§ **Stated problem**: Render as a numbered list only the lines beginning with the one containing "The height and width of the screenshot is (805, 1512)." and running through the one containing "message is located at coordinates (519, 132).", both included, with any blank lines omitted.
---- Data for this task
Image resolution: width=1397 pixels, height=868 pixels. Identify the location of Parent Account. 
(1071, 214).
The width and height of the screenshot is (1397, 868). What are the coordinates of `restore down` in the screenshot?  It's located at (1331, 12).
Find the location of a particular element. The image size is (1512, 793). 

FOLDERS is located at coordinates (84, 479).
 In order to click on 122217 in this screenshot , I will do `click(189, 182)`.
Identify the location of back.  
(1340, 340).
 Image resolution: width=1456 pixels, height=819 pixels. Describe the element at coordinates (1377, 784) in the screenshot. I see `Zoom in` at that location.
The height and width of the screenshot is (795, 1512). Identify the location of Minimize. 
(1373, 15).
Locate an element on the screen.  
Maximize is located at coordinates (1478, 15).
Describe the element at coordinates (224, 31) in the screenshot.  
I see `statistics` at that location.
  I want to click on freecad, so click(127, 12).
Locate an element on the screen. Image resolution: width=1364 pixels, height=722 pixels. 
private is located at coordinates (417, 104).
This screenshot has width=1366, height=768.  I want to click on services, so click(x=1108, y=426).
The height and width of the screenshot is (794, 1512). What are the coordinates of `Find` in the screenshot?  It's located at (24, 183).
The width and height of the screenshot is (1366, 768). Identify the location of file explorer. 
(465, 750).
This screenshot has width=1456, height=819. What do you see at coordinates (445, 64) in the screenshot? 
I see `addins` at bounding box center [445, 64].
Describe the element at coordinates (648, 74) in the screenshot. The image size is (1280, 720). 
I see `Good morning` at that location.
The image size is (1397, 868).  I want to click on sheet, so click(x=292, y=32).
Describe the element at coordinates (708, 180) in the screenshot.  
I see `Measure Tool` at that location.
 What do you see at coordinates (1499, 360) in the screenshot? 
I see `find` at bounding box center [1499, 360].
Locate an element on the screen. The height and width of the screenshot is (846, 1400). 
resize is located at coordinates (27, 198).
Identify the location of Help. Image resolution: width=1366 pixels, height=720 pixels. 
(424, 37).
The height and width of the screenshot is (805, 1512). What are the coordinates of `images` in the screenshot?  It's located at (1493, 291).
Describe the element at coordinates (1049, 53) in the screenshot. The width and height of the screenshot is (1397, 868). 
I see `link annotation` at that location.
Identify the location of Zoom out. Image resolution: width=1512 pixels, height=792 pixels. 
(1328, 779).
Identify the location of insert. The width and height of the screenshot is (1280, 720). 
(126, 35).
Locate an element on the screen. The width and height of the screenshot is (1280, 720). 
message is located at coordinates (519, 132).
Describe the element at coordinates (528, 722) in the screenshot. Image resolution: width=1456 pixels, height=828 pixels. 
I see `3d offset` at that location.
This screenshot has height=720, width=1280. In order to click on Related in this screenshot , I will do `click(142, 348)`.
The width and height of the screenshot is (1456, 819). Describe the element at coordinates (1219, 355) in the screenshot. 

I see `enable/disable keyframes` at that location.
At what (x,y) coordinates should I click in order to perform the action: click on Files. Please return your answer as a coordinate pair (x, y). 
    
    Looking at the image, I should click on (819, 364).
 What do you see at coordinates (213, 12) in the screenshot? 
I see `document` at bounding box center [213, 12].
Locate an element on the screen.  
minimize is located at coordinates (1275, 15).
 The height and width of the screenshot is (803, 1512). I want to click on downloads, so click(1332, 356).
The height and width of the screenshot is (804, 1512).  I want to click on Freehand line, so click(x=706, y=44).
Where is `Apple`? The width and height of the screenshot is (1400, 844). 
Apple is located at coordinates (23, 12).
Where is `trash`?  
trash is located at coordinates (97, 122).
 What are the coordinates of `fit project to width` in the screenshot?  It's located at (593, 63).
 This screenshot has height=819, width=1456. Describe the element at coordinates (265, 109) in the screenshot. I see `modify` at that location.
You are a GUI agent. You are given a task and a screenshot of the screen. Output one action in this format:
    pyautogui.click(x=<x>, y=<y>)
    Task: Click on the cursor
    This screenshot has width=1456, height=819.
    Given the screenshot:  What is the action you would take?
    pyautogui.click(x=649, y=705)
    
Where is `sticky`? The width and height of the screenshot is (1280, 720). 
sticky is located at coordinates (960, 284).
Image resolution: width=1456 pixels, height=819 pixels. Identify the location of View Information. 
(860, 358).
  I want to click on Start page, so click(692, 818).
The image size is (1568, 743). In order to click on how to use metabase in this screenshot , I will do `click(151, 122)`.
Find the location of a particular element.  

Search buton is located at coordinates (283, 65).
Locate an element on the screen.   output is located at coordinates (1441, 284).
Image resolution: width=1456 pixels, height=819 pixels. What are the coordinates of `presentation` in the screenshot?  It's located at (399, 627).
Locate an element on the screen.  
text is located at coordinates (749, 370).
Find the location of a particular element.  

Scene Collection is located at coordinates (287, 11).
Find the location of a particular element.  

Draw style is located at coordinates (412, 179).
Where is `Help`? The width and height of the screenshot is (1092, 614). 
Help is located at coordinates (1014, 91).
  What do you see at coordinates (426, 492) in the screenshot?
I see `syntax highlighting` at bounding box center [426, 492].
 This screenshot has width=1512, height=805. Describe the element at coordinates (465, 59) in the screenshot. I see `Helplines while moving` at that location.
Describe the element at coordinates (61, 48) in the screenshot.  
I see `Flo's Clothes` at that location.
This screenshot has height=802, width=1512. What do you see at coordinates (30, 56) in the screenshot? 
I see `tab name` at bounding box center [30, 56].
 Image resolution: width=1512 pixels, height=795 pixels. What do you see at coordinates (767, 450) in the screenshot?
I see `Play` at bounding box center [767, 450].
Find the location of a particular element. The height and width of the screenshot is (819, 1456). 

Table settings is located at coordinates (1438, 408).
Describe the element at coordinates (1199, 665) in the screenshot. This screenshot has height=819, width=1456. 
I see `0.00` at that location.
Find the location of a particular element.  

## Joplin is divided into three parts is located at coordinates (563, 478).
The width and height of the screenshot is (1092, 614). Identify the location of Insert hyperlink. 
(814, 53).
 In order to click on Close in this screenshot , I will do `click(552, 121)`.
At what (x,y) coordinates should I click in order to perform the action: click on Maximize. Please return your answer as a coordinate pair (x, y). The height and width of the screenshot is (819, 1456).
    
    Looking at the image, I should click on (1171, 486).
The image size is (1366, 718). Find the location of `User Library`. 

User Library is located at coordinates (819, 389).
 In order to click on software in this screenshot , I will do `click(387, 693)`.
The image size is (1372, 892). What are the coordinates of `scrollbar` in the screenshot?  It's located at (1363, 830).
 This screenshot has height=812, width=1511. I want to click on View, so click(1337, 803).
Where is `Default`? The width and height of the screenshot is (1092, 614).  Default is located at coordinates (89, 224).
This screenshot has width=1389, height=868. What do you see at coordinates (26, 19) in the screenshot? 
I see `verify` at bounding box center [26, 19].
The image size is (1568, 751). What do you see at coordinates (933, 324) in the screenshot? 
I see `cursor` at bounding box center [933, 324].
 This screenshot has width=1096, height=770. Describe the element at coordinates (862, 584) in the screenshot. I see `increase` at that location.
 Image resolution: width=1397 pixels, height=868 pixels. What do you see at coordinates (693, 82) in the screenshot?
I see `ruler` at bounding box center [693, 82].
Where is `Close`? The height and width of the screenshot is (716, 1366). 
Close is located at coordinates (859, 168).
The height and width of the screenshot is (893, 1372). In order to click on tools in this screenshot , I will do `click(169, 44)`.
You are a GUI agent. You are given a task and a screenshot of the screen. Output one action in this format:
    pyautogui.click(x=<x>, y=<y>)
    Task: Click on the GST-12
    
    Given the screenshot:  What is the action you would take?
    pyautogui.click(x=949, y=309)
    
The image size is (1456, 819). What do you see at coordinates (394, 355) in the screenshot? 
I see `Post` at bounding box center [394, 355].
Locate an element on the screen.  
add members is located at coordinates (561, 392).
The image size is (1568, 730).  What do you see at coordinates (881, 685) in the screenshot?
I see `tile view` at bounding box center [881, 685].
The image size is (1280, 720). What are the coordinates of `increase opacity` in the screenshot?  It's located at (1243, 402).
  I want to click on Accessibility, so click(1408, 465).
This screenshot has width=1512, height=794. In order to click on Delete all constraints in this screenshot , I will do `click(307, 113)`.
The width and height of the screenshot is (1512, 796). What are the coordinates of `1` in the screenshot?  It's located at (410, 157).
--------
§ **Answer to the exercise**:
1. The height and width of the screenshot is (805, 1512). What are the coordinates of `images` in the screenshot?  It's located at (1493, 291).
2. Describe the element at coordinates (1049, 53) in the screenshot. The width and height of the screenshot is (1397, 868). 
3. I see `link annotation` at that location.
4. Identify the location of Zoom out. Image resolution: width=1512 pixels, height=792 pixels. 
5. (1328, 779).
6. Identify the location of insert. The width and height of the screenshot is (1280, 720). 
7. (126, 35).
8. Locate an element on the screen. The width and height of the screenshot is (1280, 720). 
9. message is located at coordinates (519, 132).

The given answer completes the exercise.